┌──

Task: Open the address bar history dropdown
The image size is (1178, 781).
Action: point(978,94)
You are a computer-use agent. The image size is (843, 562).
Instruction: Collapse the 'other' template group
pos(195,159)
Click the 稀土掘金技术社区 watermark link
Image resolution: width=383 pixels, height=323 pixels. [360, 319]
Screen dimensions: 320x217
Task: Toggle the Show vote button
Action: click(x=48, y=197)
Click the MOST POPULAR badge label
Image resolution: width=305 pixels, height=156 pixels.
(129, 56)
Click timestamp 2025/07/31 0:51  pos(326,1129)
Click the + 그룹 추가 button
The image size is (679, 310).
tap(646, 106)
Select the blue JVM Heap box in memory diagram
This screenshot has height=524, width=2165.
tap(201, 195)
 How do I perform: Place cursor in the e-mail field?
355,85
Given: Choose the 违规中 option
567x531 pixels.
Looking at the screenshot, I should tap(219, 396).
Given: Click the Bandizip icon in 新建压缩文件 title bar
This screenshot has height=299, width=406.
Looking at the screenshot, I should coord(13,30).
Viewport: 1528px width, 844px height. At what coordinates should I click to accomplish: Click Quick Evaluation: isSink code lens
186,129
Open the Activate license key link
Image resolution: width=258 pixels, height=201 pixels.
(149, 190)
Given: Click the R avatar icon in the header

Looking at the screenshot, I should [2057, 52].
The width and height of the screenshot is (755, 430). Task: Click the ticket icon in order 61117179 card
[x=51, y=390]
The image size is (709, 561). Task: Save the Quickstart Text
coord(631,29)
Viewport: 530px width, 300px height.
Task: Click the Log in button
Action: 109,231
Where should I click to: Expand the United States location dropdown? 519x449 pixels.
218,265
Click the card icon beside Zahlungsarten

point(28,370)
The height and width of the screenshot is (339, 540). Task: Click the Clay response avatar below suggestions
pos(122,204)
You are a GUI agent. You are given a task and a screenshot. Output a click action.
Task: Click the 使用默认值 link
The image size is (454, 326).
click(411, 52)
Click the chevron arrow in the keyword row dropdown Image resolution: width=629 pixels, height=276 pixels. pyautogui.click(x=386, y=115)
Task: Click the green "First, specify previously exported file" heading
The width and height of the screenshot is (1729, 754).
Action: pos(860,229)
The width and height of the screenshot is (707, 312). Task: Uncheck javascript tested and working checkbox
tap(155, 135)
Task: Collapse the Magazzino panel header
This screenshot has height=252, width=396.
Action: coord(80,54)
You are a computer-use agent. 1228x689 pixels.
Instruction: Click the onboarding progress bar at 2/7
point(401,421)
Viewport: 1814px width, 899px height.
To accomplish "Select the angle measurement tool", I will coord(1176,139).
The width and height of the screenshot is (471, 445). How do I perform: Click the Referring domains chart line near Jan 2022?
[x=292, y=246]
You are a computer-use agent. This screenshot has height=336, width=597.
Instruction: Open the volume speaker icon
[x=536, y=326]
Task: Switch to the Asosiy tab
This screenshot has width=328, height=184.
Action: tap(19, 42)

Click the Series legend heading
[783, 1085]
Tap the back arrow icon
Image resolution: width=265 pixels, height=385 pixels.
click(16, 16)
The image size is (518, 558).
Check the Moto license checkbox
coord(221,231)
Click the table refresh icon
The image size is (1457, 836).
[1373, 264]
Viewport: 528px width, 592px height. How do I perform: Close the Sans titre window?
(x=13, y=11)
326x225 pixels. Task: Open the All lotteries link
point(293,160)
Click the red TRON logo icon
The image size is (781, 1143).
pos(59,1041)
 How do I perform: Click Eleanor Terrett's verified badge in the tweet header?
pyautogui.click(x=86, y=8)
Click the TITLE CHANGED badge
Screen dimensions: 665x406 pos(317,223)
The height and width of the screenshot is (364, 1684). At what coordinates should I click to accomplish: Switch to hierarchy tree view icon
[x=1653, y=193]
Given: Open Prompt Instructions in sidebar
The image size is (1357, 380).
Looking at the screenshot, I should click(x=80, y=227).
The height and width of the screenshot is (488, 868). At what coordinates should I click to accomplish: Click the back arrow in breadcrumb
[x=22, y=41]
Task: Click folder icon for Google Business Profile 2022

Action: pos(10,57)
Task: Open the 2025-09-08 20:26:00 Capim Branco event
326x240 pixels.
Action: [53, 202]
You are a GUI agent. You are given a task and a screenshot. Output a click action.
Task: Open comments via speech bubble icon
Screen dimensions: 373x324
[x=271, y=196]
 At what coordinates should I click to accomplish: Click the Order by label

└──

JOB>
Please copy all of the material above line for line, without changing anything.

EXPECTED OUTPUT>
Task: Open the address bar history dropdown
The image size is (1178, 781).
Action: point(978,94)
You are a computer-use agent. The image size is (843, 562).
Instruction: Collapse the 'other' template group
pos(195,159)
Click the 稀土掘金技术社区 watermark link
Image resolution: width=383 pixels, height=323 pixels. [360, 319]
Screen dimensions: 320x217
Task: Toggle the Show vote button
Action: click(x=48, y=197)
Click the MOST POPULAR badge label
Image resolution: width=305 pixels, height=156 pixels.
(129, 56)
Click timestamp 2025/07/31 0:51  pos(326,1129)
Click the + 그룹 추가 button
The image size is (679, 310).
tap(646, 106)
Select the blue JVM Heap box in memory diagram
This screenshot has height=524, width=2165.
tap(201, 195)
 How do I perform: Place cursor in the e-mail field?
355,85
Given: Choose the 违规中 option
567x531 pixels.
Looking at the screenshot, I should tap(219, 396).
Given: Click the Bandizip icon in 新建压缩文件 title bar
This screenshot has height=299, width=406.
Looking at the screenshot, I should coord(13,30).
Viewport: 1528px width, 844px height. At what coordinates should I click to accomplish: Click Quick Evaluation: isSink code lens
186,129
Open the Activate license key link
Image resolution: width=258 pixels, height=201 pixels.
(149, 190)
Given: Click the R avatar icon in the header

Looking at the screenshot, I should [2057, 52].
The width and height of the screenshot is (755, 430). Task: Click the ticket icon in order 61117179 card
[x=51, y=390]
The image size is (709, 561). Task: Save the Quickstart Text
coord(631,29)
Viewport: 530px width, 300px height.
Task: Click the Log in button
Action: 109,231
Where should I click to: Expand the United States location dropdown? 519x449 pixels.
218,265
Click the card icon beside Zahlungsarten

point(28,370)
The height and width of the screenshot is (339, 540). Task: Click the Clay response avatar below suggestions
pos(122,204)
You are a GUI agent. You are given a task and a screenshot. Output a click action.
Task: Click the 使用默认值 link
The image size is (454, 326).
click(411, 52)
Click the chevron arrow in the keyword row dropdown Image resolution: width=629 pixels, height=276 pixels. pyautogui.click(x=386, y=115)
Task: Click the green "First, specify previously exported file" heading
The width and height of the screenshot is (1729, 754).
Action: pos(860,229)
The width and height of the screenshot is (707, 312). Task: Uncheck javascript tested and working checkbox
tap(155, 135)
Task: Collapse the Magazzino panel header
This screenshot has height=252, width=396.
Action: coord(80,54)
You are a computer-use agent. 1228x689 pixels.
Instruction: Click the onboarding progress bar at 2/7
point(401,421)
Viewport: 1814px width, 899px height.
To accomplish "Select the angle measurement tool", I will coord(1176,139).
The width and height of the screenshot is (471, 445). How do I perform: Click the Referring domains chart line near Jan 2022?
[x=292, y=246]
You are a computer-use agent. This screenshot has height=336, width=597.
Instruction: Open the volume speaker icon
[x=536, y=326]
Task: Switch to the Asosiy tab
This screenshot has width=328, height=184.
Action: tap(19, 42)

Click the Series legend heading
[783, 1085]
Tap the back arrow icon
Image resolution: width=265 pixels, height=385 pixels.
click(16, 16)
The image size is (518, 558).
Check the Moto license checkbox
coord(221,231)
Click the table refresh icon
The image size is (1457, 836).
[1373, 264]
Viewport: 528px width, 592px height. How do I perform: Close the Sans titre window?
(x=13, y=11)
326x225 pixels. Task: Open the All lotteries link
point(293,160)
Click the red TRON logo icon
The image size is (781, 1143).
pos(59,1041)
 How do I perform: Click Eleanor Terrett's verified badge in the tweet header?
pyautogui.click(x=86, y=8)
Click the TITLE CHANGED badge
Screen dimensions: 665x406 pos(317,223)
The height and width of the screenshot is (364, 1684). At what coordinates should I click to accomplish: Switch to hierarchy tree view icon
[x=1653, y=193]
Given: Open Prompt Instructions in sidebar
The image size is (1357, 380).
Looking at the screenshot, I should click(x=80, y=227).
The height and width of the screenshot is (488, 868). At what coordinates should I click to accomplish: Click the back arrow in breadcrumb
[x=22, y=41]
Task: Click folder icon for Google Business Profile 2022

Action: pos(10,57)
Task: Open the 2025-09-08 20:26:00 Capim Branco event
326x240 pixels.
Action: [53, 202]
You are a GUI agent. You are given a task and a screenshot. Output a click action.
Task: Open comments via speech bubble icon
Screen dimensions: 373x324
[x=271, y=196]
 At what coordinates should I click to accomplish: Click the Order by label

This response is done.